第6話 他方②

 婚約者のセレインを夜会に誘えなかったため、王妃から、一人で夜会や茶会に参加し、セレインがしていた公爵家の執務もするよう命じられた。

 断られたのに、行けば会えるだろうと公務を終わらせて少し遅れて会場に着いて、己の今までの非道を思い知った。

「第二王子殿下にご挨拶申し上げます」

 主催の伯爵夫妻と挨拶を交わした後、次々に紹介される貴族のご令嬢達。

 なぜ、婚約者がいる私に?と思っていたら、

「セッター辺境伯令嬢の関係を止められたら、是非とも私を……」

 ーーは?!

 なにを言っている?!そんな予定はないと言うのに!

 驚く私に次々と掛けられる似たような言葉。

 嫌悪感と焦燥感を押さえきれなくなってくる。

「お声掛け、失礼いたします。ーーお久しぶりでございます、殿下」

 そんな中、声を掛けてきたのはマクレガン辺境伯の嫡男だ。

「セレ……セッター辺境伯令嬢は、先程帰られましたよ」

 セレイン、と言い掛けたか?辺境伯同士、仲が良いのは知っているが。

 もやッとした何かを飲み下しながら答えた。

「そうか、間に合わなかったか」

「ええ、残念です。殿下といらしてファーストダンスを終えていらしたら、お誘いできたのに」

 ーーは?

「そうです、残念です」

「本当に」

 何人かの子息がため息とともに呟いたのを耳にした。

「皆、セッター辺境伯令嬢をお#待ちしている__・__#のですよ」

 ーーさっさと婚約者セレインを解放しろ。

 そう言われているのだ。

 なんと返事をしたか覚えていないが、そのまま会場を後にした気がする。





 翌日からの激務で日々余裕がなくなり、藁にもすがる思いであらゆる執務を効率化した。そして、己の無駄に丁寧な仕事がどれだけ意味をなさないか痛感させられた。
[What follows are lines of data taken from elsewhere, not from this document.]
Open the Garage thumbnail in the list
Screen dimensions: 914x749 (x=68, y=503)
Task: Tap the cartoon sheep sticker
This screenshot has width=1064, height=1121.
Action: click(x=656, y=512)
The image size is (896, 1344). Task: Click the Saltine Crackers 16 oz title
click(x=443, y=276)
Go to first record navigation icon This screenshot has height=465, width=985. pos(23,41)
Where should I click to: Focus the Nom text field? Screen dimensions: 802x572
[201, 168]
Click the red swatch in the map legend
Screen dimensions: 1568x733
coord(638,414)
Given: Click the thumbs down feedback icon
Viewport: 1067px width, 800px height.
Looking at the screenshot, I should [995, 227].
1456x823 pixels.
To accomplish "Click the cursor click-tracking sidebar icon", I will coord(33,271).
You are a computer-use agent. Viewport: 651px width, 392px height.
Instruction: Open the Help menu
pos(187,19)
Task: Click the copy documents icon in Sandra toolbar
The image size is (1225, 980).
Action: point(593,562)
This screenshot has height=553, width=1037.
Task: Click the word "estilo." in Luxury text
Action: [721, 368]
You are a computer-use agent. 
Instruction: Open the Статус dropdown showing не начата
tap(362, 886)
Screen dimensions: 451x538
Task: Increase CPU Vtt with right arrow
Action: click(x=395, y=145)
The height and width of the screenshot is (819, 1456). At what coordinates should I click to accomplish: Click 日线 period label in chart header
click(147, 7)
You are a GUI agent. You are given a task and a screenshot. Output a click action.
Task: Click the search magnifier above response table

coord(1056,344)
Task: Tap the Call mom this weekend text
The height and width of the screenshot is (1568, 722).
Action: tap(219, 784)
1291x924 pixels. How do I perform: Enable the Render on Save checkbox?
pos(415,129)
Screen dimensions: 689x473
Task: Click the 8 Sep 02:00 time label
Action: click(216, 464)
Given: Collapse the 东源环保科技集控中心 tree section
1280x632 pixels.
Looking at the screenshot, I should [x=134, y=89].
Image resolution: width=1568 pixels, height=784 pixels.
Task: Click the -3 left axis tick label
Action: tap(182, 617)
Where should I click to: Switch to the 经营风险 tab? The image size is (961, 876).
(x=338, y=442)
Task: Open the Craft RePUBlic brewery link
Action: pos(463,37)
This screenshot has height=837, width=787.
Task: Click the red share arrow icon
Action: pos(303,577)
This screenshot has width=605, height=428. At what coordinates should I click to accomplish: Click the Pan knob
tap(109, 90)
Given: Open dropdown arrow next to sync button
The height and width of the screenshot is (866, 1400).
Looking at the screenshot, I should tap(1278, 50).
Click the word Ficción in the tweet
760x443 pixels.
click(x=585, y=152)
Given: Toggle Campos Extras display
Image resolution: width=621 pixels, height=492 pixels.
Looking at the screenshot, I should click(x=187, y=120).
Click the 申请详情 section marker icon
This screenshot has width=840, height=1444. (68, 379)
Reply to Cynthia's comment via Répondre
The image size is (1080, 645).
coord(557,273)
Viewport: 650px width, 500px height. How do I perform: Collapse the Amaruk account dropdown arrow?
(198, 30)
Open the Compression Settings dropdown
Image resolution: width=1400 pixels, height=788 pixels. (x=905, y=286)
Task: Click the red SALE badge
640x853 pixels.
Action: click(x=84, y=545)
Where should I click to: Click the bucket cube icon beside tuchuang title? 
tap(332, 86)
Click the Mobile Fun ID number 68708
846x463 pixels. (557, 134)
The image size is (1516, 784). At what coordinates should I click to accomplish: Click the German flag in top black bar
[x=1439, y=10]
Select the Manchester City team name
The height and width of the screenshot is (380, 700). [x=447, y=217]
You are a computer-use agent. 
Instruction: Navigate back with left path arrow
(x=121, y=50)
 はじめからこのようにしていれば、もっと婚約者との時間も、鍛練の時間もとれだろう。

 倍に増えた仕事をこなし、気づいたらゆっくりする時間もとれるようになってきた。

 その時間、考えるのは婚約者のこと。

 デビュタントのときは、あまりの可憐さに緊張してしまい、たいして会話をすることもなく終わった。顔合わせの時から、話しも考え方も全てが好ましくて、胸が高鳴った相手の晴れ姿だ。

 緊張しすぎて、なにをしたかもうろ覚えだった。

 翌日から始まった公務に振り回され、思い返せばたいして会話もなく、みっともない己を見せたくないと夜会や茶会も素っ気なく断り、気づいたら贈り物も心を込めていなかった。

 毎回、贈り物の度に心を砕く家族の姿に驚いたのは、最近のことだ。侍従に贈り物をしろと命じただけの己がどれだけひどいことをしているか、ようやく気づかされた。

 ーー本当に、情けない。

 脳裏にまざまざと甦るのは、『一人で参ります』と晴れやかな笑顔のセレインと、それ以前の俯いた姿のセレイン。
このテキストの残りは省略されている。